▼

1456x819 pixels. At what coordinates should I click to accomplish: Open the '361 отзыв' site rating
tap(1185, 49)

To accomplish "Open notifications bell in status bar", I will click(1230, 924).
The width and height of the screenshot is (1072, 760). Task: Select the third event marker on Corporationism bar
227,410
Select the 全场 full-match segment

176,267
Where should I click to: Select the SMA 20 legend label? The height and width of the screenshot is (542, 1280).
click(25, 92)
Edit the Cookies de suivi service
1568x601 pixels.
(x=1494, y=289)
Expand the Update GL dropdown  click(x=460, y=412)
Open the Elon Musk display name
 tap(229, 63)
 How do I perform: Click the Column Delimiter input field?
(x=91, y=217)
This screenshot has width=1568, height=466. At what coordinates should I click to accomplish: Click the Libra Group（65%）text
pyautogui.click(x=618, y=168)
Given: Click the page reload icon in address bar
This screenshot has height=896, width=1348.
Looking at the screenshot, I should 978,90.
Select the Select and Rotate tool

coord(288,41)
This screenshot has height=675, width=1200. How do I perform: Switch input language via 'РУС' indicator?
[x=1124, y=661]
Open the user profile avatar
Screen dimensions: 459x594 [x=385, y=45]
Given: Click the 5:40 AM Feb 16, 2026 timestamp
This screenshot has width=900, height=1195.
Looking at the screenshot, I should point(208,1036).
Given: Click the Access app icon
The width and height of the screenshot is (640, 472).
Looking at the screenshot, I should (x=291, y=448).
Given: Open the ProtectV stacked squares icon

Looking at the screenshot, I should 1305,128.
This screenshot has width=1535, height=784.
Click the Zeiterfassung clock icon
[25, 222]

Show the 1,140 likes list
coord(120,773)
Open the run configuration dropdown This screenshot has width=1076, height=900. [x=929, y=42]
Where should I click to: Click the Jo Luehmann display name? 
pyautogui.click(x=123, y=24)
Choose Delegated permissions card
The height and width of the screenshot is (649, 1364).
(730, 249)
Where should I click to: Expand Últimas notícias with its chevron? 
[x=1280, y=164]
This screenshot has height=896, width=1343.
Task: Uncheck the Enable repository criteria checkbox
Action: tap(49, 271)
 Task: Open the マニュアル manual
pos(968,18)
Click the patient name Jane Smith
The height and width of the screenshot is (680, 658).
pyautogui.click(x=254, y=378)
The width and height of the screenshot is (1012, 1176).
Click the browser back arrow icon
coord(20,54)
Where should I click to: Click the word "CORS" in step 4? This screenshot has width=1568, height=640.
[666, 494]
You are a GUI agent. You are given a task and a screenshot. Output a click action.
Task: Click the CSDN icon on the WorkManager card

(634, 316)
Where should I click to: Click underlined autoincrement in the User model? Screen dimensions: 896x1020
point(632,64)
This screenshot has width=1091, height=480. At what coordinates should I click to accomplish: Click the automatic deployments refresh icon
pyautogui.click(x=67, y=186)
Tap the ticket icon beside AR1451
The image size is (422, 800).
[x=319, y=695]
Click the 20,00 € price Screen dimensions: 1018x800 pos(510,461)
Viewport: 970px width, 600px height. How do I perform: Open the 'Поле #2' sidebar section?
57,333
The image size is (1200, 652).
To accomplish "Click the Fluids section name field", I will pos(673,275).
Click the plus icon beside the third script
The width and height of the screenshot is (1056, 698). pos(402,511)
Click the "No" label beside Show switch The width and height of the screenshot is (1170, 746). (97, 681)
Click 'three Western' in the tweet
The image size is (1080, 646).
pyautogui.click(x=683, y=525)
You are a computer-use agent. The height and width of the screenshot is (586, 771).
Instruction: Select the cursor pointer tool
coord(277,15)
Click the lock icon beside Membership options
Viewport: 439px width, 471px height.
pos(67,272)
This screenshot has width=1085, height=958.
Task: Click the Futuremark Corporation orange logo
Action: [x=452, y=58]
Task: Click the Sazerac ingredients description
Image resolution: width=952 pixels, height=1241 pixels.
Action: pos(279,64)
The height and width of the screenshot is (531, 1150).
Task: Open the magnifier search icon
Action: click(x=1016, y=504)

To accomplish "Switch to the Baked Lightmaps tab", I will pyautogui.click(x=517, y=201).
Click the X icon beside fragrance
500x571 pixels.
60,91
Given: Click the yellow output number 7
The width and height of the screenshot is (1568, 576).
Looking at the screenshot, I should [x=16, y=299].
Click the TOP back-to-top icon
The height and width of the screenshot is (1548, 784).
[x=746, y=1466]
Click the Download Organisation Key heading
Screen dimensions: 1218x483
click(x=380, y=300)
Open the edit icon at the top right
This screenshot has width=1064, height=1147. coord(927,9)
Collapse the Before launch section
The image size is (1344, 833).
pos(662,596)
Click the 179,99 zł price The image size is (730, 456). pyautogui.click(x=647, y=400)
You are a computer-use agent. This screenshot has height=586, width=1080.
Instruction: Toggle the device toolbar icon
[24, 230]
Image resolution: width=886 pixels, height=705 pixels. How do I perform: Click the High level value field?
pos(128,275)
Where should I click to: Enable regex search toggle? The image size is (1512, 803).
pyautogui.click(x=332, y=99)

▲

- _GIVEN EXERCISE_
Switch every "Where should I click to" in the rows above to "Where do I click to", and reproduce all the rows with nothing else altered.

- _RESPONSE FOR THIS EXERCISE_
1456x819 pixels. At what coordinates should I click to accomplish: Open the '361 отзыв' site rating
tap(1185, 49)

To accomplish "Open notifications bell in status bar", I will click(1230, 924).
The width and height of the screenshot is (1072, 760). Task: Select the third event marker on Corporationism bar
227,410
Select the 全场 full-match segment

176,267
Where do I click to: Select the SMA 20 legend label? The height and width of the screenshot is (542, 1280).
click(25, 92)
Edit the Cookies de suivi service
1568x601 pixels.
(x=1494, y=289)
Expand the Update GL dropdown  click(x=460, y=412)
Open the Elon Musk display name
 tap(229, 63)
 How do I perform: Click the Column Delimiter input field?
(x=91, y=217)
This screenshot has width=1568, height=466. At what coordinates should I click to accomplish: Click the Libra Group（65%）text
pyautogui.click(x=618, y=168)
Given: Click the page reload icon in address bar
This screenshot has height=896, width=1348.
Looking at the screenshot, I should 978,90.
Select the Select and Rotate tool

coord(288,41)
This screenshot has height=675, width=1200. How do I perform: Switch input language via 'РУС' indicator?
[x=1124, y=661]
Open the user profile avatar
Screen dimensions: 459x594 [x=385, y=45]
Given: Click the 5:40 AM Feb 16, 2026 timestamp
This screenshot has width=900, height=1195.
Looking at the screenshot, I should point(208,1036).
Given: Click the Access app icon
The width and height of the screenshot is (640, 472).
Looking at the screenshot, I should (x=291, y=448).
Given: Open the ProtectV stacked squares icon

Looking at the screenshot, I should 1305,128.
This screenshot has width=1535, height=784.
Click the Zeiterfassung clock icon
[25, 222]

Show the 1,140 likes list
coord(120,773)
Open the run configuration dropdown This screenshot has width=1076, height=900. [x=929, y=42]
Where do I click to: Click the Jo Luehmann display name? 
pyautogui.click(x=123, y=24)
Choose Delegated permissions card
The height and width of the screenshot is (649, 1364).
(730, 249)
Where do I click to: Expand Últimas notícias with its chevron? 
[x=1280, y=164]
This screenshot has height=896, width=1343.
Task: Uncheck the Enable repository criteria checkbox
Action: tap(49, 271)
 Task: Open the マニュアル manual
pos(968,18)
Click the patient name Jane Smith
The height and width of the screenshot is (680, 658).
pyautogui.click(x=254, y=378)
The width and height of the screenshot is (1012, 1176).
Click the browser back arrow icon
coord(20,54)
Where do I click to: Click the word "CORS" in step 4? This screenshot has width=1568, height=640.
[666, 494]
You are a GUI agent. You are given a task and a screenshot. Output a click action.
Task: Click the CSDN icon on the WorkManager card

(634, 316)
Where do I click to: Click underlined autoincrement in the User model? Screen dimensions: 896x1020
point(632,64)
This screenshot has width=1091, height=480. At what coordinates should I click to accomplish: Click the automatic deployments refresh icon
pyautogui.click(x=67, y=186)
Tap the ticket icon beside AR1451
The image size is (422, 800).
[x=319, y=695]
Click the 20,00 € price Screen dimensions: 1018x800 pos(510,461)
Viewport: 970px width, 600px height. How do I perform: Open the 'Поле #2' sidebar section?
57,333
The image size is (1200, 652).
To accomplish "Click the Fluids section name field", I will pos(673,275).
Click the plus icon beside the third script
The width and height of the screenshot is (1056, 698). pos(402,511)
Click the "No" label beside Show switch The width and height of the screenshot is (1170, 746). (97, 681)
Click 'three Western' in the tweet
The image size is (1080, 646).
pyautogui.click(x=683, y=525)
You are a computer-use agent. The height and width of the screenshot is (586, 771).
Instruction: Select the cursor pointer tool
coord(277,15)
Click the lock icon beside Membership options
Viewport: 439px width, 471px height.
pos(67,272)
This screenshot has width=1085, height=958.
Task: Click the Futuremark Corporation orange logo
Action: [x=452, y=58]
Task: Click the Sazerac ingredients description
Image resolution: width=952 pixels, height=1241 pixels.
Action: pos(279,64)
The height and width of the screenshot is (531, 1150).
Task: Open the magnifier search icon
Action: click(x=1016, y=504)

To accomplish "Switch to the Baked Lightmaps tab", I will pyautogui.click(x=517, y=201).
Click the X icon beside fragrance
500x571 pixels.
60,91
Given: Click the yellow output number 7
The width and height of the screenshot is (1568, 576).
Looking at the screenshot, I should [x=16, y=299].
Click the TOP back-to-top icon
The height and width of the screenshot is (1548, 784).
[x=746, y=1466]
Click the Download Organisation Key heading
Screen dimensions: 1218x483
click(x=380, y=300)
Open the edit icon at the top right
This screenshot has width=1064, height=1147. coord(927,9)
Collapse the Before launch section
The image size is (1344, 833).
pos(662,596)
Click the 179,99 zł price The image size is (730, 456). pyautogui.click(x=647, y=400)
You are a computer-use agent. This screenshot has height=586, width=1080.
Instruction: Toggle the device toolbar icon
[24, 230]
Image resolution: width=886 pixels, height=705 pixels. How do I perform: Click the High level value field?
pos(128,275)
Where do I click to: Enable regex search toggle? The image size is (1512, 803).
pyautogui.click(x=332, y=99)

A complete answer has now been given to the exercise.